Belcher also has an international presence. She was an invited speaker to the Global Forum on Saving the Environment in 1988, a conference addressed by Mikail Gorbachov and sponsored by the Supreme Soviet, the Soviet Union’s governing body, and the Soviet Academy of Scientists. Following that conference, she attended the Citizen’s Summit on the Environment where she and Gennady Gerasimov were presented the Soviet Peace Award for their accomplishments in opening the Bering Strait to travel and commerce between the Soviet Union and the United States. She was invited to speak at the 2012 International Environmental Conference in Lima, Peru where she is on the board of that country’s Organization for the Research and Conservation of Marine Mammals. She authored an article being published now in the next issue of India’s International Journal for Transformation of Consciousness.

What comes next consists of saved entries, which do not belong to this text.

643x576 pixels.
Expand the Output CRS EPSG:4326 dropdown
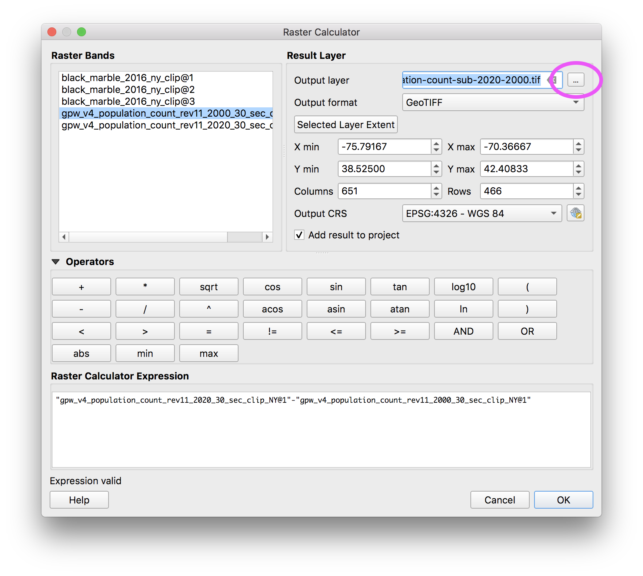click(x=482, y=214)
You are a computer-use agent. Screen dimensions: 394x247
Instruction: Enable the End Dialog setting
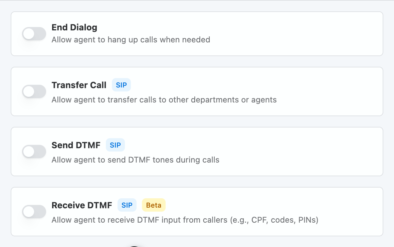pos(34,34)
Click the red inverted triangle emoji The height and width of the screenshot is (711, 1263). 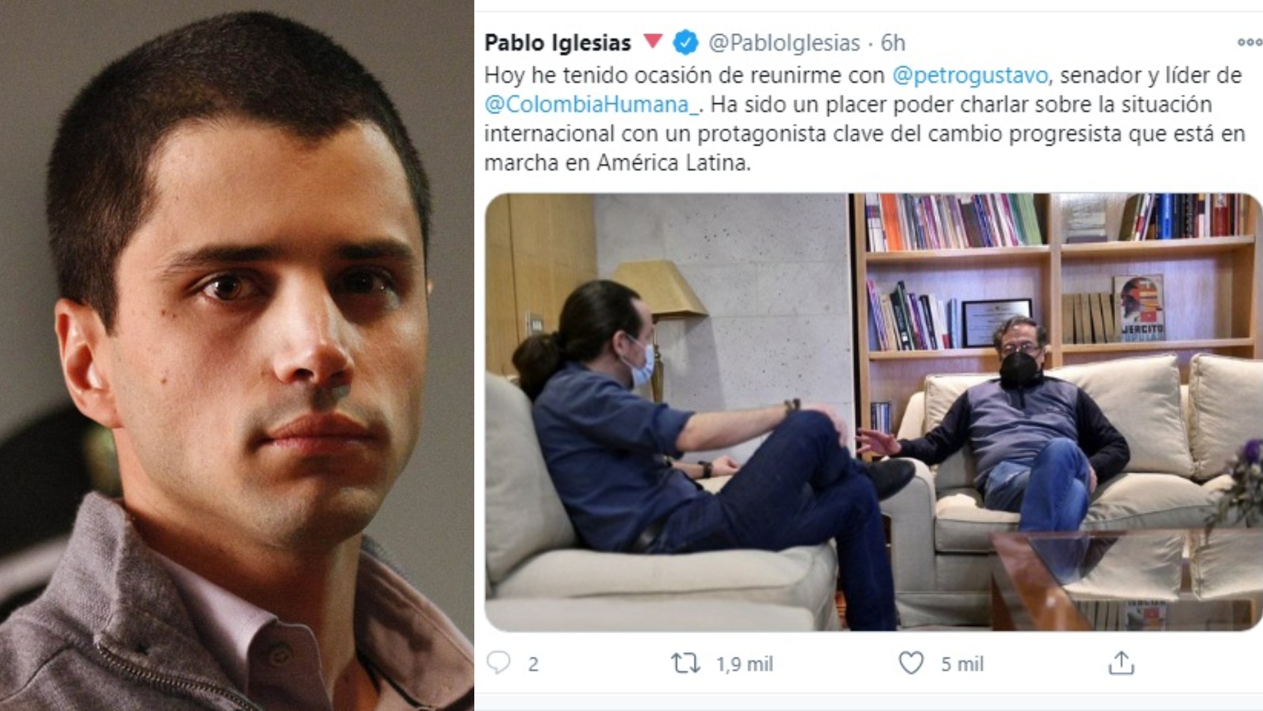coord(653,41)
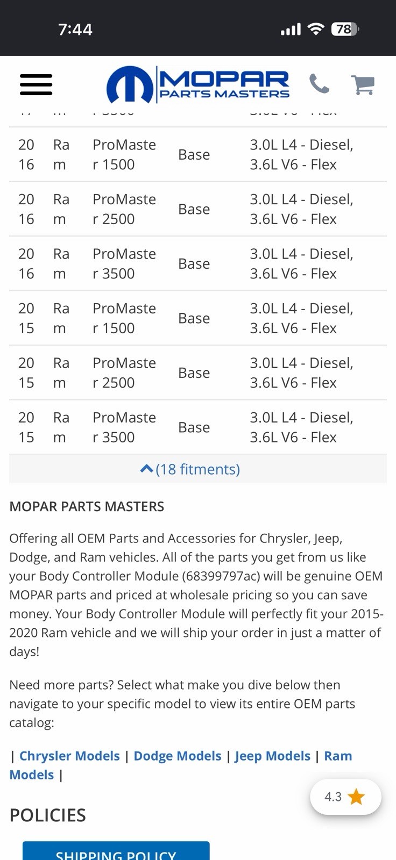Tap the battery indicator showing 78
Image resolution: width=396 pixels, height=860 pixels.
point(345,29)
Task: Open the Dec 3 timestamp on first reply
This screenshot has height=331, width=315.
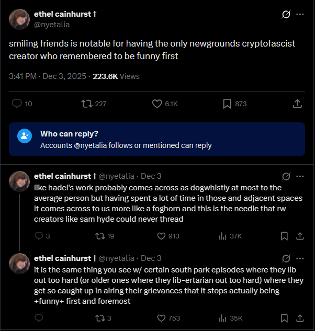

Through her leadership, Belcher has served as an example of social and political activism locally, nationally, and internationally to effect positive change. With her deep convictions and willingness to devote her life to bringing about such change, Belcher has inspired many and is still working to make the world a better place.

Sources

1988 Fifteenth Alaska Legislature Citation honoring Dixie Belcher recognizes Bahai’s Honor Kempton Award for Service to Humanity.
2006 Twenty-Fourth Alaska State Legislature Citation Honoring Dixie Belcher, Exec. May 4.
Gehman, G. (1994). Peace broker Dixie Belcher puts faith and people’s money in ‘Hope.’ The Morning Call, Allentown, PA, November 13.
Mauer, R. (1989). Soviet rock-and-roll bridges the Bering Strait. The Anchorage Journal, Special to The New York Times, February 27.